WHAT IS NEEDED ->
Line by line, reproduce the records exactly.

Collected data entries
┌──
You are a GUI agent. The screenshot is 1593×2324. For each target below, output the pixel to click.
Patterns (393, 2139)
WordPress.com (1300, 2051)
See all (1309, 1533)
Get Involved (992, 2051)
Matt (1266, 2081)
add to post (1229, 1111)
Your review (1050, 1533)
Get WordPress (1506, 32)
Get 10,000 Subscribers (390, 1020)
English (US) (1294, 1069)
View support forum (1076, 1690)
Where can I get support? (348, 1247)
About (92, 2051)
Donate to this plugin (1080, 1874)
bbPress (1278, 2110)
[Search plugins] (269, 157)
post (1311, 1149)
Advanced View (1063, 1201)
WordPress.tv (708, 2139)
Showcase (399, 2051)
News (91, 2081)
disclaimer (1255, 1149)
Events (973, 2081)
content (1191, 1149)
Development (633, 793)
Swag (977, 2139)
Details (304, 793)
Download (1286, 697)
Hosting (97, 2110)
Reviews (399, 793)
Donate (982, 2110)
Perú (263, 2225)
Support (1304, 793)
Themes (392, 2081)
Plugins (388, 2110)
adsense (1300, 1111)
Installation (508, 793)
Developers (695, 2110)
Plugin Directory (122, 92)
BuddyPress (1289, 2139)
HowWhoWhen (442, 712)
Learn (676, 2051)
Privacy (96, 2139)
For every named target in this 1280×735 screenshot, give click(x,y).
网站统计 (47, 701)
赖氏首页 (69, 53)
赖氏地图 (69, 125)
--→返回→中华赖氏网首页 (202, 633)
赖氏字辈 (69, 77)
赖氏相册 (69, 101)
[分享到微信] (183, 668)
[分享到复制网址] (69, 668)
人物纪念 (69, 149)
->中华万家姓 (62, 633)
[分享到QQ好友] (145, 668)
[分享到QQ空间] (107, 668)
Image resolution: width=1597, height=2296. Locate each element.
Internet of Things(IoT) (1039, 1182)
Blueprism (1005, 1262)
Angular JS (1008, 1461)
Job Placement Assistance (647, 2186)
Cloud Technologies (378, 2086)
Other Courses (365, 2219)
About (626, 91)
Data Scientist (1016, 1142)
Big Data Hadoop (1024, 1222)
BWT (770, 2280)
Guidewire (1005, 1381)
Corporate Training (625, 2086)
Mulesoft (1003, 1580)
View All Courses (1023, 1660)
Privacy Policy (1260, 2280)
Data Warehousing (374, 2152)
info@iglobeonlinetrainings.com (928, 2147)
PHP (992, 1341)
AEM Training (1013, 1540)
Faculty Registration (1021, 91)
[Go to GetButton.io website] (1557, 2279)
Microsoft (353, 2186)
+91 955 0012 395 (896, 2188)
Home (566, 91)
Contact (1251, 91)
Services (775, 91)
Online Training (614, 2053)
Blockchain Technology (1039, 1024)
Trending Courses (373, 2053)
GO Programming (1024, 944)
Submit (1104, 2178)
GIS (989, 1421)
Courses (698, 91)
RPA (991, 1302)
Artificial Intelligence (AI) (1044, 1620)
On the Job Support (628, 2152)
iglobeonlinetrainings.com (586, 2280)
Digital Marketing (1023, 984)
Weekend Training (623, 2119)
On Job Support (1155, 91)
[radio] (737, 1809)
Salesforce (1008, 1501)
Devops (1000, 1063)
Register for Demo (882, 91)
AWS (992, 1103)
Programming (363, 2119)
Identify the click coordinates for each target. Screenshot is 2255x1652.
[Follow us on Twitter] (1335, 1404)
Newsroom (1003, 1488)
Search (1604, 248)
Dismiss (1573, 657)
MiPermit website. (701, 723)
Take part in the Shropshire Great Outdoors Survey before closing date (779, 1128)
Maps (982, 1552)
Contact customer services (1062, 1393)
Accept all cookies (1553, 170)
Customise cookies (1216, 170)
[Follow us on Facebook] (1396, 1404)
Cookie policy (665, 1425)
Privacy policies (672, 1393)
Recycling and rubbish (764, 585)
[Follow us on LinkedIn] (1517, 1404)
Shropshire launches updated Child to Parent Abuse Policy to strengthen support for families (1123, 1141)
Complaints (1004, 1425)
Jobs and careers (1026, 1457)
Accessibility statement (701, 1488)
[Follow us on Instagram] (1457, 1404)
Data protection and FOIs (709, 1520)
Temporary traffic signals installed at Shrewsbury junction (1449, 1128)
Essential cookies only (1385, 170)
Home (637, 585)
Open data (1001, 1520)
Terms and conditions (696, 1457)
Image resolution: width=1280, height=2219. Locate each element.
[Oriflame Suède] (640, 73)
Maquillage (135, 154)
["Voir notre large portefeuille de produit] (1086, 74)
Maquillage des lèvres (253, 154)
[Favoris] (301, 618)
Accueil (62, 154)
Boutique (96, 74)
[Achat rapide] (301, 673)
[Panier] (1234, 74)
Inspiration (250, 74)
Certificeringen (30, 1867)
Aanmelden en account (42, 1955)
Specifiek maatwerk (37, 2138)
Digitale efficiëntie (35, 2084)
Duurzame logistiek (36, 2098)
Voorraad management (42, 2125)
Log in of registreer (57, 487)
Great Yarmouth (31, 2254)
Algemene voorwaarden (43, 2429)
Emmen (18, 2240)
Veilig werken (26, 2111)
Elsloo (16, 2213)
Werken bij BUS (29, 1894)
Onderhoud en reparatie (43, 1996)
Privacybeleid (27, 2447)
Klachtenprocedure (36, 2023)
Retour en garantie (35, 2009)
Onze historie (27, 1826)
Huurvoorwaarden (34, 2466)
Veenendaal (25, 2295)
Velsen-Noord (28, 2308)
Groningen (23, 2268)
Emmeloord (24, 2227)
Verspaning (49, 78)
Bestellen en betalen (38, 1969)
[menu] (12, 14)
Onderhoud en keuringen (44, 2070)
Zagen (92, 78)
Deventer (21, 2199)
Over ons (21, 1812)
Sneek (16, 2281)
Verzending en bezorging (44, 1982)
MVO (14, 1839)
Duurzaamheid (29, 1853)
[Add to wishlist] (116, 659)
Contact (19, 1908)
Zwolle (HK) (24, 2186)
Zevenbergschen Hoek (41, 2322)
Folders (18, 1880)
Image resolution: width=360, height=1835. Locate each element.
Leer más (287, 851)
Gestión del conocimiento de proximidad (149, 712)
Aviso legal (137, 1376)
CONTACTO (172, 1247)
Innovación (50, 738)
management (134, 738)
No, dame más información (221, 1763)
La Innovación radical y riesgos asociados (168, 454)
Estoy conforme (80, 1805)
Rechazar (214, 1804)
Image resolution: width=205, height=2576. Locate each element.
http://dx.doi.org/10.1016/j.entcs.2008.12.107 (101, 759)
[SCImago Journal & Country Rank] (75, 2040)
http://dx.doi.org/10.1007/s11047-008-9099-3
└──
RESULT OF THE EXERCISE ->
You are a GUI agent. The screenshot is 1593×2324. For each target below, output the pixel to click.
Patterns (393, 2139)
WordPress.com (1300, 2051)
See all (1309, 1533)
Get Involved (992, 2051)
Matt (1266, 2081)
add to post (1229, 1111)
Your review (1050, 1533)
Get WordPress (1506, 32)
Get 10,000 Subscribers (390, 1020)
English (US) (1294, 1069)
View support forum (1076, 1690)
Where can I get support? (348, 1247)
About (92, 2051)
Donate to this plugin (1080, 1874)
bbPress (1278, 2110)
[Search plugins] (269, 157)
post (1311, 1149)
Advanced View (1063, 1201)
WordPress.tv (708, 2139)
Showcase (399, 2051)
News (91, 2081)
disclaimer (1255, 1149)
Events (973, 2081)
content (1191, 1149)
Development (633, 793)
Swag (977, 2139)
Details (304, 793)
Download (1286, 697)
Hosting (97, 2110)
Reviews (399, 793)
Donate (982, 2110)
Perú (263, 2225)
Support (1304, 793)
Themes (392, 2081)
Plugins (388, 2110)
adsense (1300, 1111)
Installation (508, 793)
Developers (695, 2110)
Plugin Directory (122, 92)
BuddyPress (1289, 2139)
HowWhoWhen (442, 712)
Learn (676, 2051)
Privacy (96, 2139)
For every named target in this 1280×735 screenshot, give click(x,y).
网站统计 (47, 701)
赖氏首页 (69, 53)
赖氏地图 (69, 125)
--→返回→中华赖氏网首页 (202, 633)
赖氏字辈 (69, 77)
赖氏相册 (69, 101)
[分享到微信] (183, 668)
[分享到复制网址] (69, 668)
人物纪念 (69, 149)
->中华万家姓 (62, 633)
[分享到QQ好友] (145, 668)
[分享到QQ空间] (107, 668)
Image resolution: width=1597, height=2296. Locate each element.
Internet of Things(IoT) (1039, 1182)
Blueprism (1005, 1262)
Angular JS (1008, 1461)
Job Placement Assistance (647, 2186)
Cloud Technologies (378, 2086)
Other Courses (365, 2219)
About (626, 91)
Data Scientist (1016, 1142)
Big Data Hadoop (1024, 1222)
BWT (770, 2280)
Guidewire (1005, 1381)
Corporate Training (625, 2086)
Mulesoft (1003, 1580)
View All Courses (1023, 1660)
Privacy Policy (1260, 2280)
Data Warehousing (374, 2152)
info@iglobeonlinetrainings.com (928, 2147)
PHP (992, 1341)
AEM Training (1013, 1540)
Faculty Registration (1021, 91)
[Go to GetButton.io website] (1557, 2279)
Microsoft (353, 2186)
+91 955 0012 395 (896, 2188)
Home (566, 91)
Contact (1251, 91)
Services (775, 91)
Online Training (614, 2053)
Blockchain Technology (1039, 1024)
Trending Courses (373, 2053)
GO Programming (1024, 944)
Submit (1104, 2178)
GIS (989, 1421)
Courses (698, 91)
RPA (991, 1302)
Artificial Intelligence (AI) (1044, 1620)
On the Job Support (628, 2152)
iglobeonlinetrainings.com (586, 2280)
Digital Marketing (1023, 984)
Weekend Training (623, 2119)
On Job Support (1155, 91)
[radio] (737, 1809)
Salesforce (1008, 1501)
Devops (1000, 1063)
Register for Demo (882, 91)
AWS (992, 1103)
Programming (363, 2119)
Identify the click coordinates for each target. Screenshot is 2255x1652.
[Follow us on Twitter] (1335, 1404)
Newsroom (1003, 1488)
Search (1604, 248)
Dismiss (1573, 657)
MiPermit website. (701, 723)
Take part in the Shropshire Great Outdoors Survey before closing date (779, 1128)
Maps (982, 1552)
Contact customer services (1062, 1393)
Accept all cookies (1553, 170)
Customise cookies (1216, 170)
[Follow us on Facebook] (1396, 1404)
Cookie policy (665, 1425)
Privacy policies (672, 1393)
Recycling and rubbish (764, 585)
[Follow us on LinkedIn] (1517, 1404)
Shropshire launches updated Child to Parent Abuse Policy to strengthen support for families (1123, 1141)
Complaints (1004, 1425)
Jobs and careers (1026, 1457)
Accessibility statement (701, 1488)
[Follow us on Instagram] (1457, 1404)
Data protection and FOIs (709, 1520)
Temporary traffic signals installed at Shrewsbury junction (1449, 1128)
Essential cookies only (1385, 170)
Home (637, 585)
Open data (1001, 1520)
Terms and conditions (696, 1457)
Image resolution: width=1280, height=2219. Locate each element.
[Oriflame Suède] (640, 73)
Maquillage (135, 154)
["Voir notre large portefeuille de produit] (1086, 74)
Maquillage des lèvres (253, 154)
[Favoris] (301, 618)
Accueil (62, 154)
Boutique (96, 74)
[Achat rapide] (301, 673)
[Panier] (1234, 74)
Inspiration (250, 74)
Certificeringen (30, 1867)
Aanmelden en account (42, 1955)
Specifiek maatwerk (37, 2138)
Digitale efficiëntie (35, 2084)
Duurzame logistiek (36, 2098)
Voorraad management (42, 2125)
Log in of registreer (57, 487)
Great Yarmouth (31, 2254)
Algemene voorwaarden (43, 2429)
Emmen (18, 2240)
Veilig werken (26, 2111)
Elsloo (16, 2213)
Werken bij BUS (29, 1894)
Onderhoud en reparatie (43, 1996)
Privacybeleid (27, 2447)
Klachtenprocedure (36, 2023)
Retour en garantie (35, 2009)
Onze historie (27, 1826)
Huurvoorwaarden (34, 2466)
Veenendaal (25, 2295)
Velsen-Noord (28, 2308)
Groningen (23, 2268)
Emmeloord (24, 2227)
Verspaning (49, 78)
Bestellen en betalen (38, 1969)
[menu] (12, 14)
Onderhoud en keuringen (44, 2070)
Zagen (92, 78)
Deventer (21, 2199)
Over ons (21, 1812)
Sneek (16, 2281)
Verzending en bezorging (44, 1982)
MVO (14, 1839)
Duurzaamheid (29, 1853)
[Add to wishlist] (116, 659)
Contact (19, 1908)
Zwolle (HK) (24, 2186)
Zevenbergschen Hoek (41, 2322)
Folders (18, 1880)
Image resolution: width=360, height=1835. Locate each element.
Leer más (287, 851)
Gestión del conocimiento de proximidad (149, 712)
Aviso legal (137, 1376)
CONTACTO (172, 1247)
Innovación (50, 738)
management (134, 738)
No, dame más información (221, 1763)
La Innovación radical y riesgos asociados (168, 454)
Estoy conforme (80, 1805)
Rechazar (214, 1804)
Image resolution: width=205, height=2576. Locate each element.
http://dx.doi.org/10.1016/j.entcs.2008.12.107 (101, 759)
[SCImago Journal & Country Rank] (75, 2040)
http://dx.doi.org/10.1007/s11047-008-9099-3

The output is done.